GieKSa zagrała średnie zawody z Pogonią Siedlce. Nasil zawodnicy w pierwszej połowie próbowali, ale… nic im nie wychodziło. W drugiej już było trochę lepiej, ale znów zawodziła skuteczność.

Mateusz Abramowicz – 5,5
Bramkarz zagrał nie do końca pewny mecz. W pierwszej połowie wybronił stuprocentową sytuację gości, ale nie ustrzegł się w tym meczu kilku niepewnych zagrań, zarówno w pierwszej, jak i drugiej połowie. I na koniec to dziwne wybicie, które – jakby trafił na odjechanego sędziego – mogłoby się zakończyć uznaniem bramki dla Pogoni.

Alan Czerwiński – 6
W porządku mecz zawodnika, ale nie udzielał się z przodu tak jakbyśmy sobie tego życzyli. W defensywie całkiem nieźle sobie radził.

Mateusz Kamiński – 6,5
Mimo kilku momentów niepewnych w pierwszej połowie, trzeba powiedzieć, że to ostoja naszej defensywy. Zawodnik spisuje się bardzo dobrze w destrukcji, notuje przechwyty, zapobiega groźnym akcjom rywali.

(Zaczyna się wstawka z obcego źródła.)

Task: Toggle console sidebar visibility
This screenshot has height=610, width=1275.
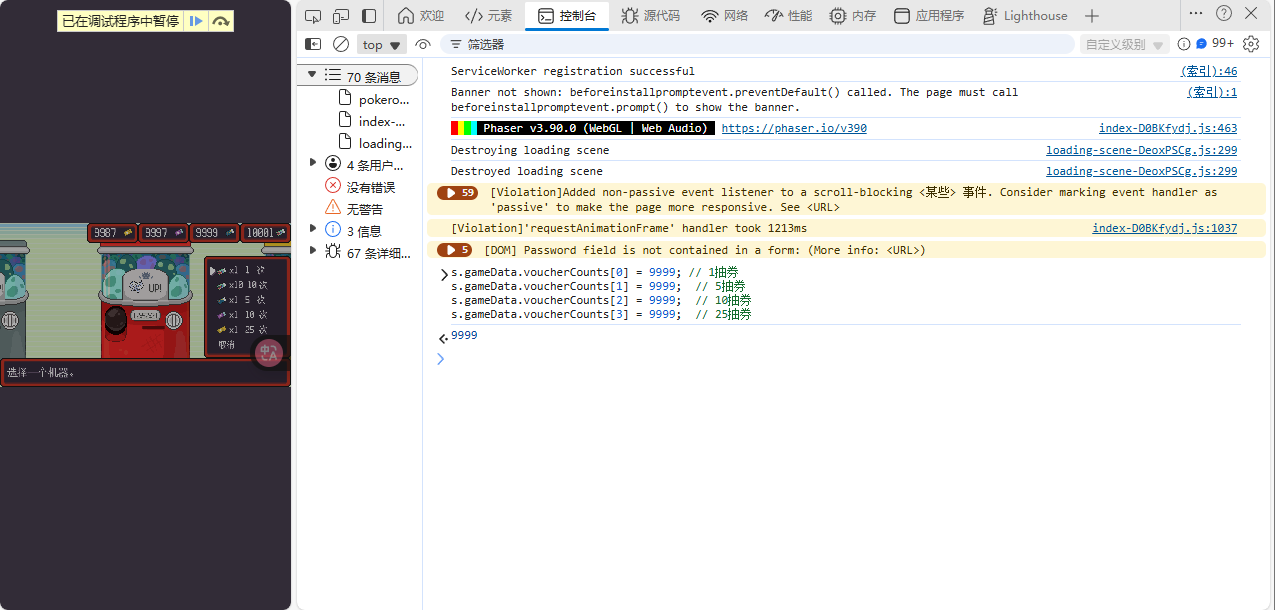Action: coord(313,44)
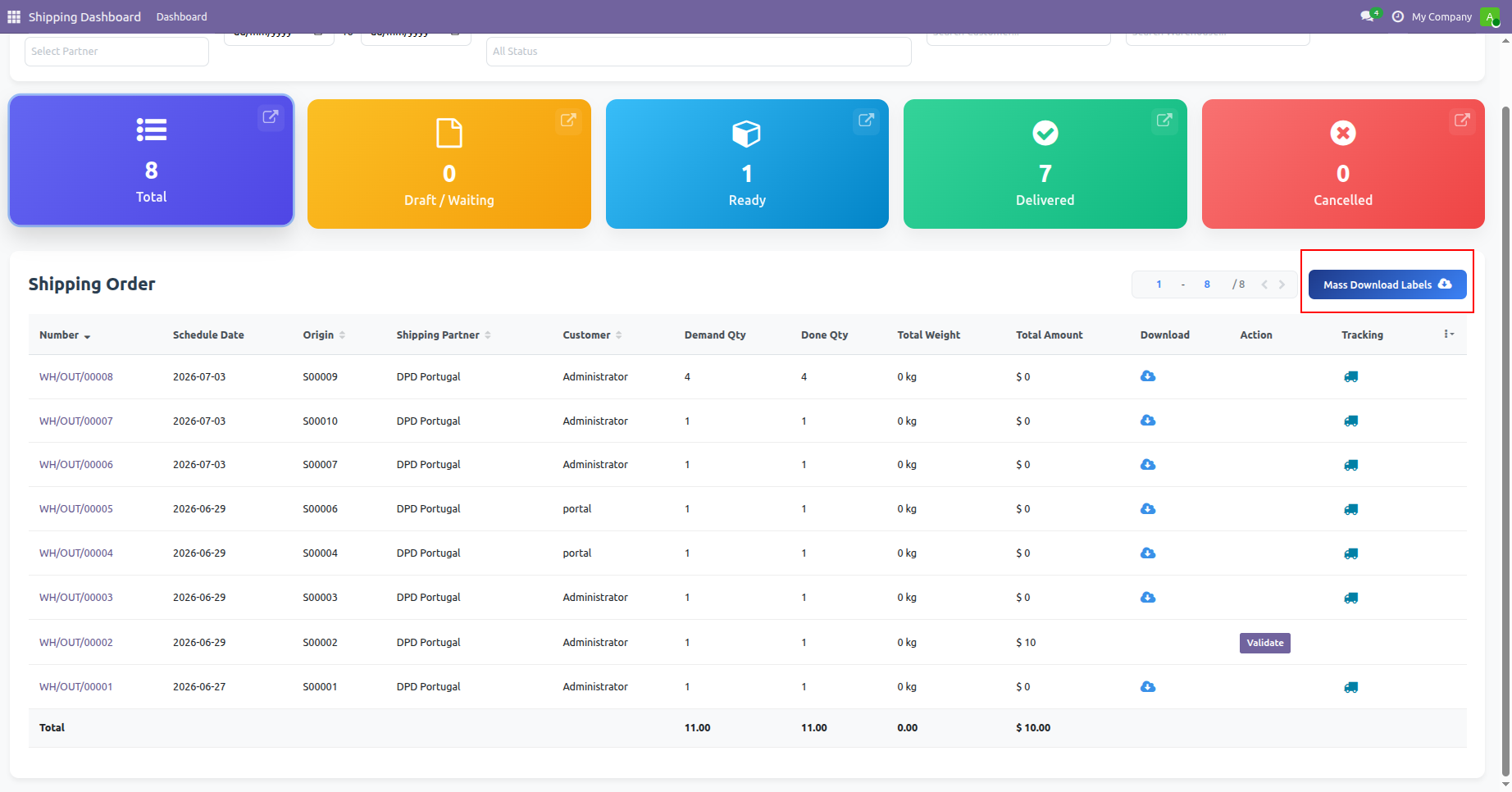Viewport: 1512px width, 792px height.
Task: Download label for WH/OUT/00005
Action: tap(1148, 508)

W drugiej połowie bardzo fajnie poszedł do przodu i miał udział w akcji ofensywnej.

Damian Garbacik – 6
Solidny występ zawodnika na środku obrony, potem chwilę musiał się wdrożyć na grę na lewej flance, ale udało się.

Dawid Abramowicz – 6
Znów wielokrotnie krył na radar, jeśli trener tego nie ogarnie to naprawdę stracimy z tego niedługo bramkę. Dobry udział przy akcji bramkowej, podanie do Lebedyńskiego było klasowe.

Tomasz Foszmańczyk – 6
Czegoś brakuje temu zawodnikowi, chyba czasem agresji, doskoku, gra dość dostojnie. W ofensywie pół na pół, przydałoby się trochę więcej dokładności. I pocelowania, jeśli chodzi o strzały.

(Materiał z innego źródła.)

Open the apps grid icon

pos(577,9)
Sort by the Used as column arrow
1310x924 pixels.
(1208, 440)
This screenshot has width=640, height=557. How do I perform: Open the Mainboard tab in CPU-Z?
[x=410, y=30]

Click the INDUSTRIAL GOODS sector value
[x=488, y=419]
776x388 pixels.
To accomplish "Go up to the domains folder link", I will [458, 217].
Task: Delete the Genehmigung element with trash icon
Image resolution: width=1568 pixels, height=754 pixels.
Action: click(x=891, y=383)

Bartłomiej Kalinkowski – 6,5
Dobry mecz naszego defensywnego pomocnika, błędów w destrukcji raczej nie było, a przy okazji udzielał się z przodu. Pozytywnie.

Łukasz Zejdler – 6
Średni mecz zawodnika, nic wielkiego nie pokazał, nie popełnił też większych błędów. Umiarkowanie.

Paweł Mandrysz – 6,5
Na pewno lepsze spotkanie niż dotychczasowe, choć typowych rajdów nie miał. Rozegrał się dopiero w drugiej połowie, najpierw strzał z dystansu, potem w końcu gol. Dobry mecz.

Grzegorz Goncerz – 5
Gonzo miał kilka sytuacji, ale za każdym razem źle uderzał, niecelnie, źle technicznie, za słabo. Dość kiepski mecz naszego kapitana.

Mikołaj Lebedyński – 6,5
W pierwszej połowie bardzo średnio, ale rozegrał się po przerwie. Mądra, inteligentna gra naszego zawodnika, no i bardzo dobre wyjście i asysta przy golu Mandrysza. Może to dobry prognostyk na przyszłość?

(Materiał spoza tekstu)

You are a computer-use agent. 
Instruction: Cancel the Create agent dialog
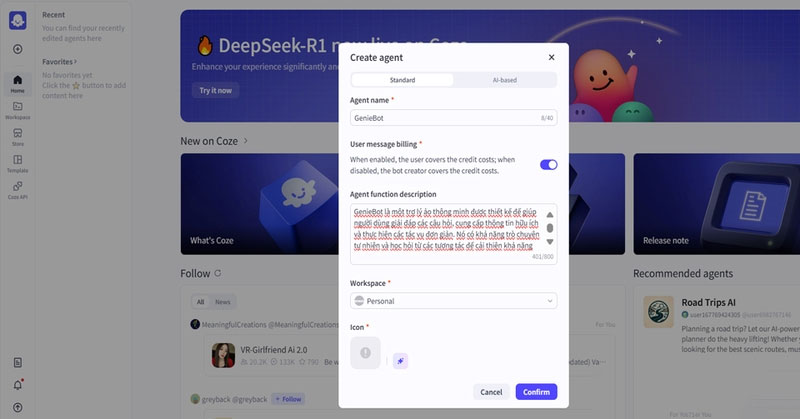coord(491,392)
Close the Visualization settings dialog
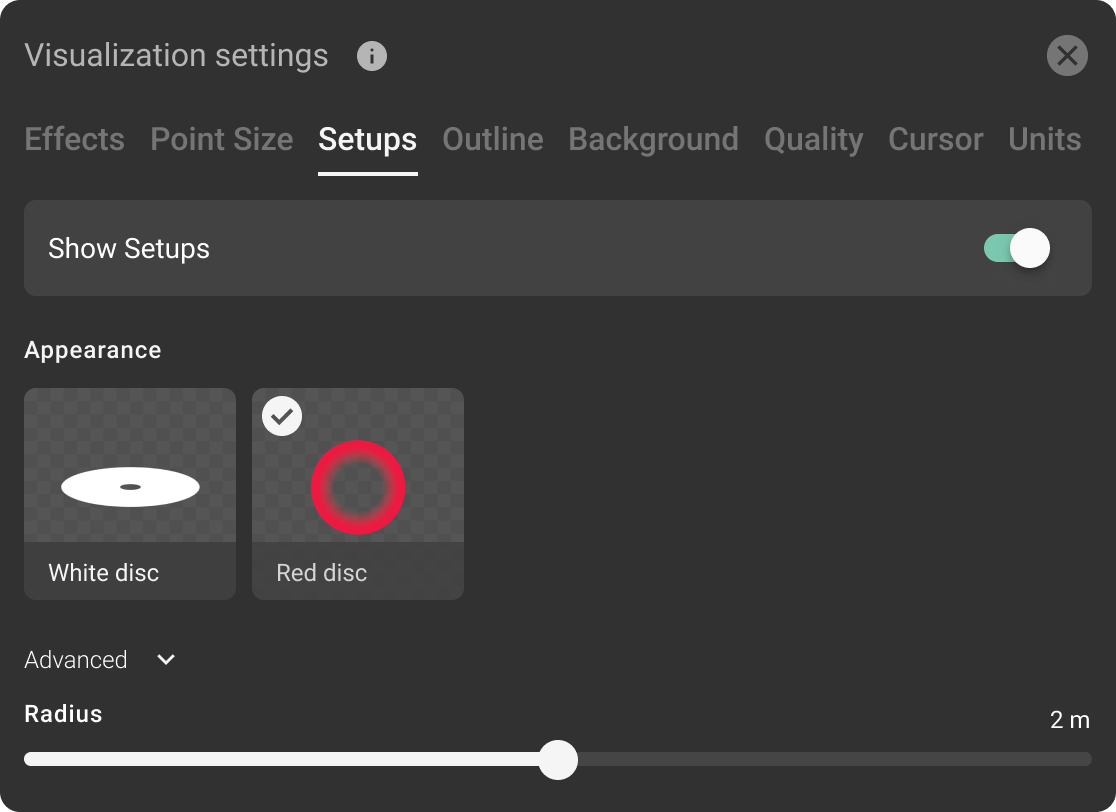1116x812 pixels. pos(1067,56)
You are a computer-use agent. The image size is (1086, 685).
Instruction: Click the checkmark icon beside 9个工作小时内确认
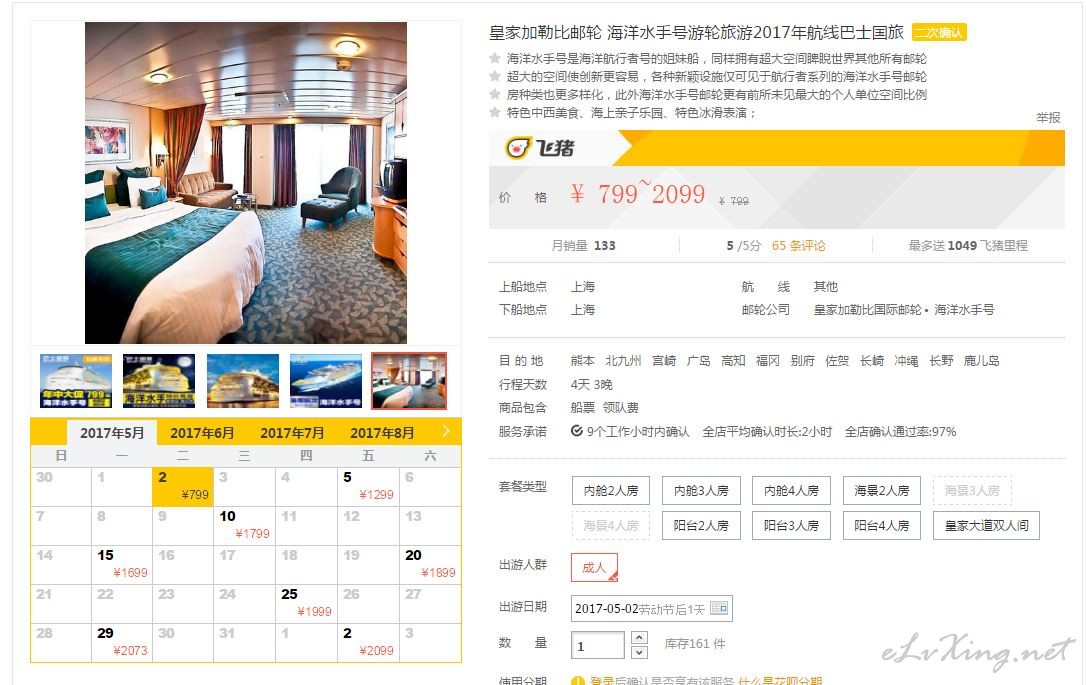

Andreja Prokić (grał od 70. minuty) – niesklas.
Wszedł, był aktywny, miał dwie znakomite sytuacje i obie koncertowo spartaczył. On ma walczyć o podstawowy skład, a nie wręcz przeciwnie…

Oliver Prażnovsky (grał od 78. minuty) – niesklas.
Wszedł i bez błędu zagrał.

Sławomir Duda (Grał od 88.minuty) – niesklas.
Końcówka meczu, dobre przetrzymanie piłki.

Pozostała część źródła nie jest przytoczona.